Ce qui est ici dévoilé, c’est une relation entre deux monstres sacrés, dit Anne-Marie Cadieux. « C’était une relation très tumultueuse entre deux artistes aux fortes personnalités qui étaient très libres. Ça buvait aussi. Donc, tout le monde disait qu’il ne fallait pas se mettre entre les deux. »

Au moment de leur rencontre à Paris, c’est Riopelle qui est le plus célèbre. Puis Joan Mitchell prend graduellement sa place, jusqu’à ce que sa renommée dépasse celle de Riopelle sur la scène internationale.

Un peintre français ?

Finalement, rapporte Robert Lepage, c’est la maladie seule qui rappellera Jean Paul Riopelle au Québec. Là, il fait la rencontre de Champlain Charest, un restaurateur et mécène, qui lui installera un atelier dans les Laurentides, et qui l’emmènera visiter le Grand Nord à bord de son avion privé.

« Ils se promenaient en avion, et Riopelle disait à Charest : “Fais juste continuer vers le soleil.” Et tout ce qu’il faisait, c’était regarder le sol, regarder comment la lumière tombait sur le sol et sur les glaces. Il y a eu une bonne période où il était fasciné par ça », dit Luc Picard.

Pour Robert Lepage, pourtant, Jean Paul Riopelle, s’il est né au Québec, est davantage un « peintre français » qu’autre chose. Il a d’ailleurs évolué loin des causes politiques qui ont mobilisé le Québec. « Il se moquait de Marcelle Ferron qui distribuait des tracts pour le PQ », rappelle-t-il. En fait, les automatistes qui ont signé le Refus global ont été d’abord influencés par un manifeste élaboré en France par le groupe d’André Breton.

« Il y a un genre de manifeste que Breton a signé : Rupture inaugurale, poursuit Robert Lepage. Il a demandé à Riopelle de faire signer les automatistes au Québec. C’est là que Riopelle aurait dit : “pourquoi on signerait ça ?” Ça s’en prenait au stalinisme, à une vision du communisme dans laquelle des surréalistes ne se retrouvaient pas. “Pourquoi on n’écrirait pas notre propre manifeste ? Nous, c’est avec l’Église qu’on a des problèmes, avec tous les bien-pensants, l’intelligentsia qui ne comprend pas ce qu’on fait. La censure.” »

Robert Lepage a mené une recherche importante pour cette pièce, à laquelle il travaille depuis quatre ans.
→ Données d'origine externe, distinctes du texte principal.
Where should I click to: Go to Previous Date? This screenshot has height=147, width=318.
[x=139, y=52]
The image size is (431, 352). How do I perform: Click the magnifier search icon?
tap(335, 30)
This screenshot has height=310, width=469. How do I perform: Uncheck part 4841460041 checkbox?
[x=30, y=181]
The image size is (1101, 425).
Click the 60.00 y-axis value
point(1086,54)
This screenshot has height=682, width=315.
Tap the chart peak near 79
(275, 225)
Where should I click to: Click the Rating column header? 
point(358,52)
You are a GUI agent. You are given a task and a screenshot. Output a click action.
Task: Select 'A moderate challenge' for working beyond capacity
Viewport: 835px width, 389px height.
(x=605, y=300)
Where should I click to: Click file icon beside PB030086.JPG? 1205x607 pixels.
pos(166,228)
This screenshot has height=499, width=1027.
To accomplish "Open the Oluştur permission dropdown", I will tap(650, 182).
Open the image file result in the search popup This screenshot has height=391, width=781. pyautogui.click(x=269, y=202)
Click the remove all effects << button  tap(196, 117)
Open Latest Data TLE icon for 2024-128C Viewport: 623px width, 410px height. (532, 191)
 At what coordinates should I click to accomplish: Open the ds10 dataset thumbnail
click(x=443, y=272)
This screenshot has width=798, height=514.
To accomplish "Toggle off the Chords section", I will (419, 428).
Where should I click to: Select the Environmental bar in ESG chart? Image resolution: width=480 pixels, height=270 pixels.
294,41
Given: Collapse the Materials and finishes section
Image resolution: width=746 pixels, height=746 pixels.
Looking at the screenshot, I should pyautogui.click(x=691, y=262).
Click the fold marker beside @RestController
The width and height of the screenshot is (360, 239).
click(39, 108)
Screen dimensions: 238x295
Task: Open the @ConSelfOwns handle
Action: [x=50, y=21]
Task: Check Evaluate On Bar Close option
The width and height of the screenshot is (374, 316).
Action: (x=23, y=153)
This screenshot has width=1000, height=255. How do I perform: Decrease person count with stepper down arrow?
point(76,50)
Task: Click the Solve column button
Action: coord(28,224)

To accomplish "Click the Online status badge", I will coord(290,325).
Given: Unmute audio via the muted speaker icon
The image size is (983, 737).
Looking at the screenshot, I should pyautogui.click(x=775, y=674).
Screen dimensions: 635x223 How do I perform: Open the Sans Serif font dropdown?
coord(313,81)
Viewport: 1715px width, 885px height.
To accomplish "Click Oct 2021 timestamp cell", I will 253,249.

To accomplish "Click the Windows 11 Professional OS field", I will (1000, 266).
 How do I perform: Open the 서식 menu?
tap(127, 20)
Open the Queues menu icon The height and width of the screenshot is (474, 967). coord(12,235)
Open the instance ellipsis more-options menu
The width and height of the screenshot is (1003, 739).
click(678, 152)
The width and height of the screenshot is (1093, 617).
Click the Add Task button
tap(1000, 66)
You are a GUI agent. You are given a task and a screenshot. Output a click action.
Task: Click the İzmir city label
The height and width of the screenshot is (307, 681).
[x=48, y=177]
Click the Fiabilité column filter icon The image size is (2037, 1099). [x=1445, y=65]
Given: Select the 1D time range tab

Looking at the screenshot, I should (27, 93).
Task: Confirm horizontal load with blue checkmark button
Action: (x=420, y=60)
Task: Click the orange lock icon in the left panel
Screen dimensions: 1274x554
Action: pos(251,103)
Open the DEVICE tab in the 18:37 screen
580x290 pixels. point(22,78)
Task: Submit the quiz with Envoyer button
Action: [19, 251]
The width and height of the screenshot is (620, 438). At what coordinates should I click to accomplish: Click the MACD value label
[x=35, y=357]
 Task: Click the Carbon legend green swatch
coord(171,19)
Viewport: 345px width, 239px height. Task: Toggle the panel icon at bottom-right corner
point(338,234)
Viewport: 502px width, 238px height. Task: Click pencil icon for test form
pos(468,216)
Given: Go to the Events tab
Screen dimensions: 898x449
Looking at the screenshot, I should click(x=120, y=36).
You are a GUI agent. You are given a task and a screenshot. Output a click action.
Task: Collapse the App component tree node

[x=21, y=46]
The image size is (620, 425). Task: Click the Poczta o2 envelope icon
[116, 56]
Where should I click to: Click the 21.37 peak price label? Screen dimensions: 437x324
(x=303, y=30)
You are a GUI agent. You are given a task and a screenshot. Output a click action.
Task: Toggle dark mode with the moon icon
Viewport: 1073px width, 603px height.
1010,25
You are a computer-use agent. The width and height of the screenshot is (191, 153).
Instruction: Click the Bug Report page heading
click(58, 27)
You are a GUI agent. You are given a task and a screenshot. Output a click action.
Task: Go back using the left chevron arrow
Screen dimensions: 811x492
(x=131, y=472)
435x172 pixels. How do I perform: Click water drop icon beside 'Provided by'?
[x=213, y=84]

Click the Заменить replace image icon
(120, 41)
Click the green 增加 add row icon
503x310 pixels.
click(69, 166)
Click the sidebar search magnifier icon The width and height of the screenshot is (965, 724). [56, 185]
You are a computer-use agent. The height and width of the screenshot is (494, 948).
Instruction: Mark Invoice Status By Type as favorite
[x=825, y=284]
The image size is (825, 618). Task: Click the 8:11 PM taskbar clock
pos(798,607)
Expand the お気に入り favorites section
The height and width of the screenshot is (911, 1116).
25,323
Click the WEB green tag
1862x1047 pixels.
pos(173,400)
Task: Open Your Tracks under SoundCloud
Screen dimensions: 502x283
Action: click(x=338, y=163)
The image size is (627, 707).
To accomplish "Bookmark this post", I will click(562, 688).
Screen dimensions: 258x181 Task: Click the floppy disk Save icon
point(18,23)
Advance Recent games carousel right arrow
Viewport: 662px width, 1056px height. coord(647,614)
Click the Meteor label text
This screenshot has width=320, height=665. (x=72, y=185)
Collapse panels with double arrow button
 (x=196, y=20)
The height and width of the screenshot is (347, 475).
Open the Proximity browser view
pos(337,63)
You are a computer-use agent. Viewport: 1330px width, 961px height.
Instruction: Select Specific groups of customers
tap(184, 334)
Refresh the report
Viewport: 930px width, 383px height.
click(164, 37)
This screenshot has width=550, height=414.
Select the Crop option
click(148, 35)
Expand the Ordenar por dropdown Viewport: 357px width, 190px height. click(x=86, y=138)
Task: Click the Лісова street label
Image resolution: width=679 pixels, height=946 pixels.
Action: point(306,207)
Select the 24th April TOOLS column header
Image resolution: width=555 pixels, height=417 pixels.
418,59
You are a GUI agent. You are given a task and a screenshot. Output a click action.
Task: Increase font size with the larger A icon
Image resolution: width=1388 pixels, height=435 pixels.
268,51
Dans les documents, bien sûr, mais aussi en rencontrant ses amis, sa famille, ses proches. Il a notamment fait des découvertes sur Rosa Luxemburg, militante communiste qui a inspiré Riopelle. « On a découvert un écrit de Rosa Luxemburg où elle s’identifie à une oie », dit-il. Pour Robert Lepage, L’hommage à Rosa Luxemburg est une œuvre-testament, même s’il lui a survécu de dix ans.

À l’occasion, Jean Paul Riopelle appelait Joan Mitchell « Rosa Malheur », par opposition à Rosa Bonheur, une peintre animalière française du XIXe siècle. Par ailleurs, Joan Mitchell aimait peindre au son de la chanson d’Édith Piaf La vie en rose. C’est d’ailleurs le nom qu’elle a donné à un grand tableau réalisé après sa rupture avec Riopelle.

« Le jour de la mort de Joan Mitchell, il a dit : “Toutes les Rosa sont mortes.” », rappelle Robert Lepage. Elles renaîtront chez Duceppe, le temps d’un spectacle.

Le projet Riopelle

Texte, conception et mise en scène : Robert Lepage. Dialogues : Olivier Kemeid. Coauteur, conception et direction de création : Steve Blanchet. Avec Luc Picard, Anne-Marie Cadieux, Noémie O’Farrell et Gabriel Lemire. Au théâtre Jean-Duceppe, du 25 avril au 11 juin, et au théâtre Le Diamant, du 19 octobre au 19 novembre.